Sexual harassment can cost victims hundreds of thousands

Sexual harassment doesn't just affect survivors' emotional well-being, it can cost them up to $1 million over their lifetime, according to a July 21 report by The Institute for Women's Policy Research.

To assess the financial costs of sexual harassment, the researchers conducted in-depth interviews with 16 survivors, consulted with experts in the field, drew on existing research and used commonly accepted practices for estimating monetary damages in discrimination lawsuits.

Five things to know:

  1. The lifetime costs of workplace sexual harassment for victims were higher for those pushed out of organizations where employees were well-paid and in male-dominated occupations. If female-dominated organizations, the lifetime costs were significantly lower. Overall, costs ranged from approximately $125,000 to $1.3 million.

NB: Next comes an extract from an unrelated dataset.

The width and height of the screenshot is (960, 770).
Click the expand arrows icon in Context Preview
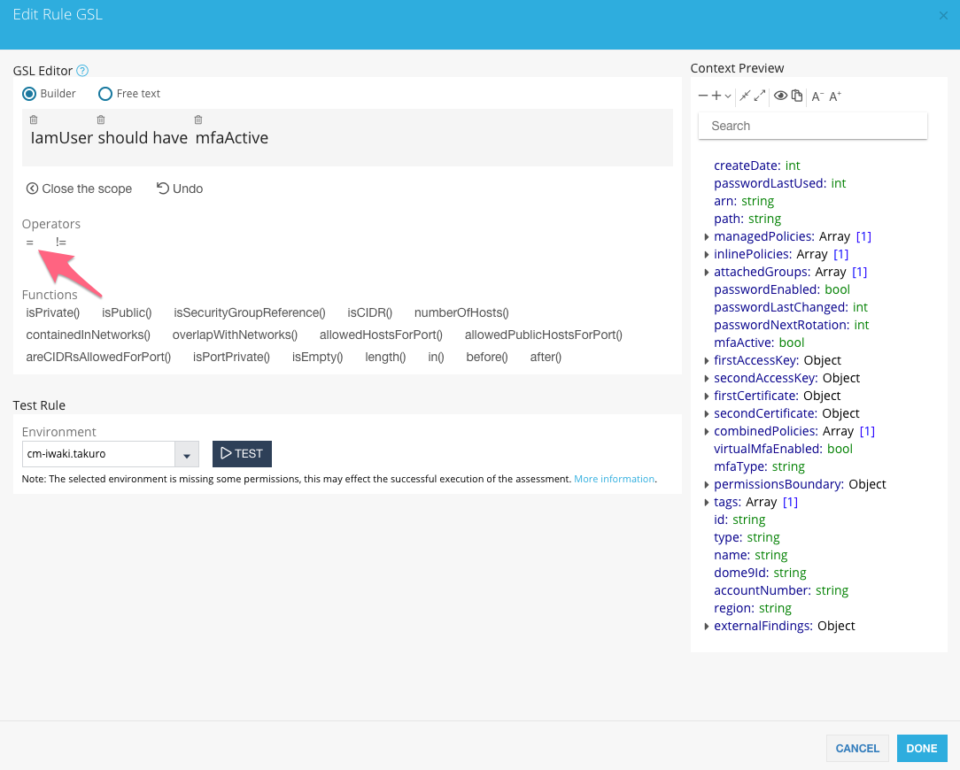coord(760,96)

  2. Job loss and unemployment from workplace sexual harassment were major factors in costs to individuals. For example, a female apprentice in construction who spends one year out of work may lose $230,864 in lost wages and foregone benefits.

  3. Sexual harassment widens the gender wage gap. Research demonstrated that women can be pushed out of well-paying careers into lower-paid employment to avoid harassment. Sexual harassment victims sometimes faced lower credit ratings, mounting student loan debt and reduced retirement security.

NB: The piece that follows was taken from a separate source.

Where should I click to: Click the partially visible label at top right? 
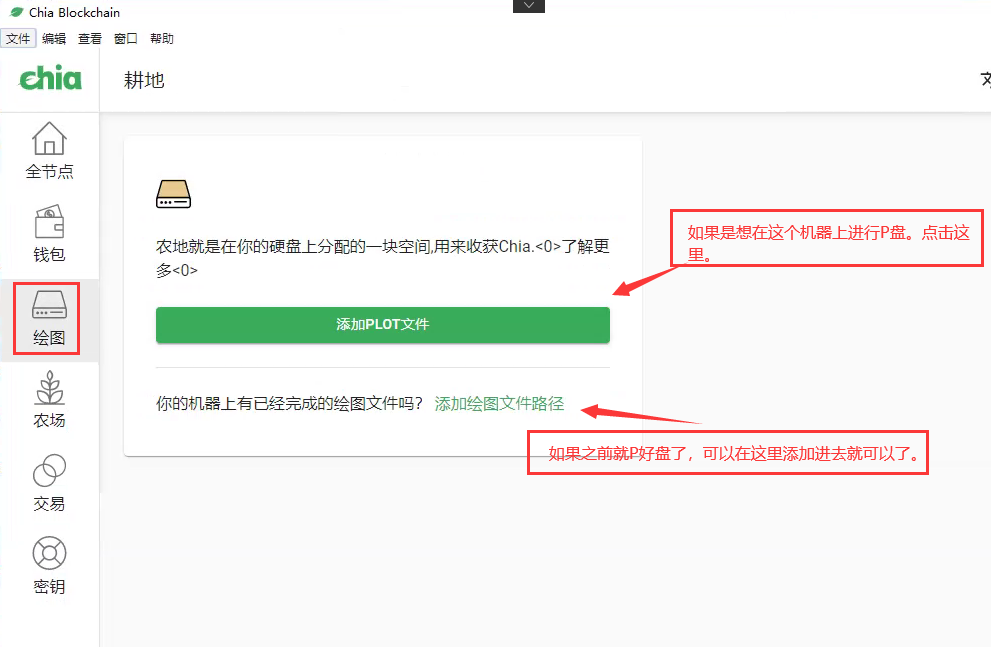985,79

  4. Researchers found that employees who worked in physical isolation may be more vulnerable to harassment. For example, healthcare workers who spend time alone in a patient's room may be more at risk.

  5. Many sexual harassment victims reported working in male-dominated industries, in physically isolated workplaces, in situations with substantial power imbalances and in industries where there aren't clear channels for reporting harassment.